The DefaultScriptRunner supports:

  • Lines starting with # are comments
  • Blank lines are skipped
  • \ at end of line joins with the next line (continuation)
# This is a comment
alias ll=ls -la

echo hello \
world

Init Scripts

Run a script at shell startup:

Shell.builder()
.scriptRunner(new DefaultScriptRunner())
.initScript(new File("~/.myapprc"))
.build();

Signal Handling

When the dispatcher is a DefaultCommandDispatcher, the shell automatically registers signal handlers:

SignalBehavior
INT (Ctrl-C)Interrupts the running command, not the shell
TSTP (Ctrl-Z)Suspends the foreground job (when job manager is configured)

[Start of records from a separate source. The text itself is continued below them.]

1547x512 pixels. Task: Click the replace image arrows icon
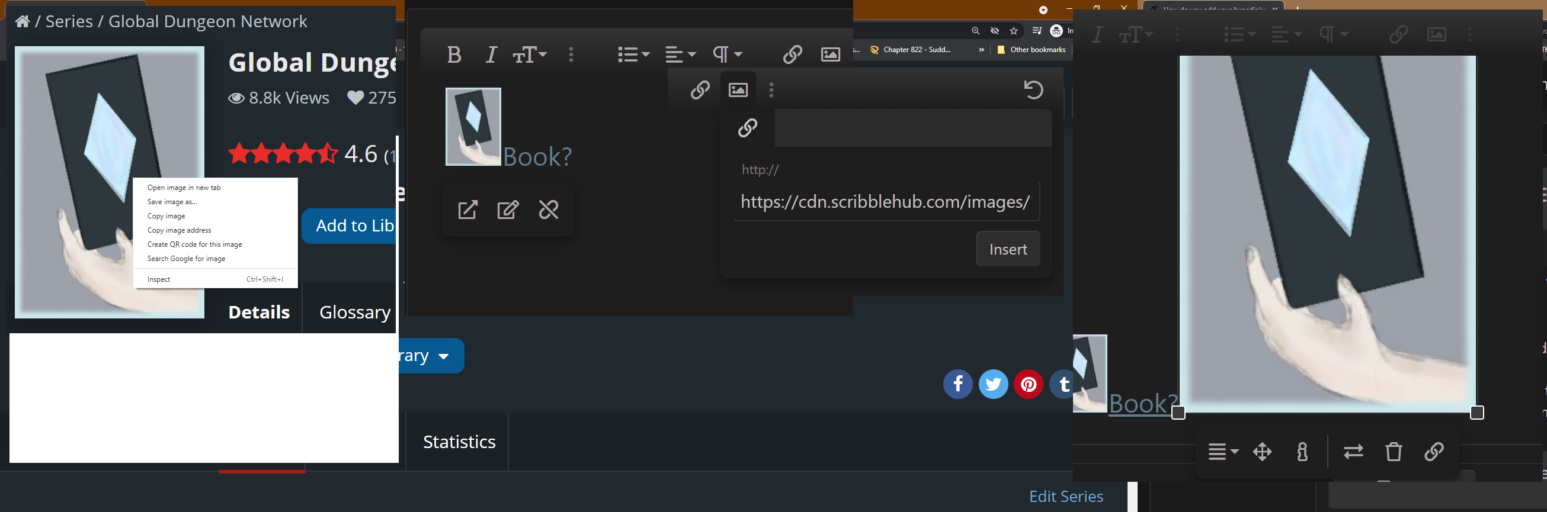[x=1353, y=451]
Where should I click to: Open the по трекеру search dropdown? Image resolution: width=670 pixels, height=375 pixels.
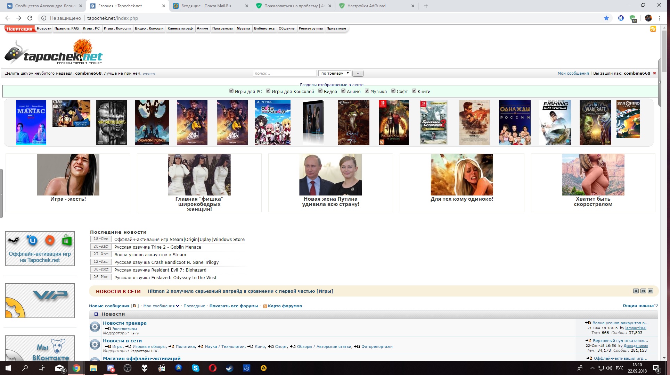click(335, 73)
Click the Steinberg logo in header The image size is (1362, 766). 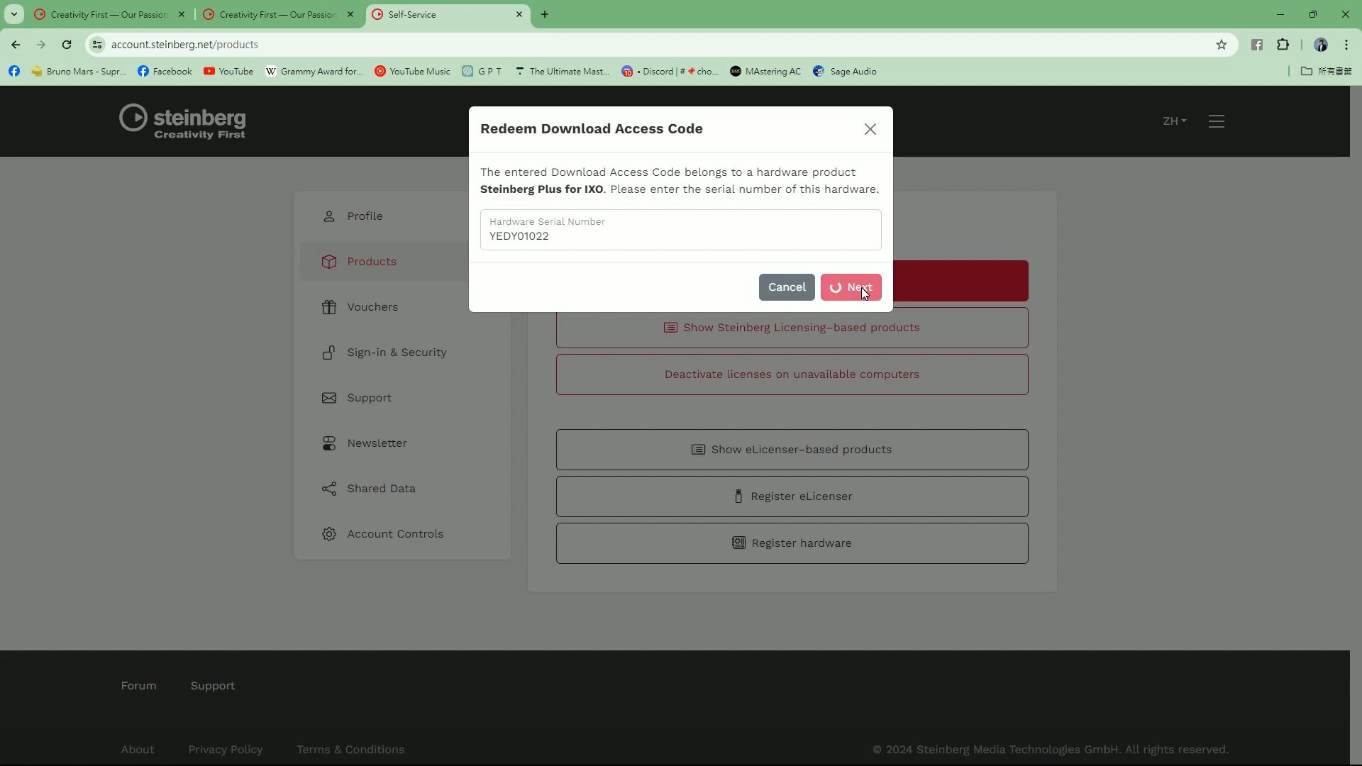pyautogui.click(x=182, y=121)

Previous signal handlers are restored when the shell exits.


Builtins Integration

The PosixCommandGroup wraps the builtins module's POSIX commands as shell commands:

Shell.builder()
.groups(new PosixCommandGroup())
.build();

Available commands: cd, pwd, echo, cat, ls, grep, head, tail, wc, sort, date, sleep, clear.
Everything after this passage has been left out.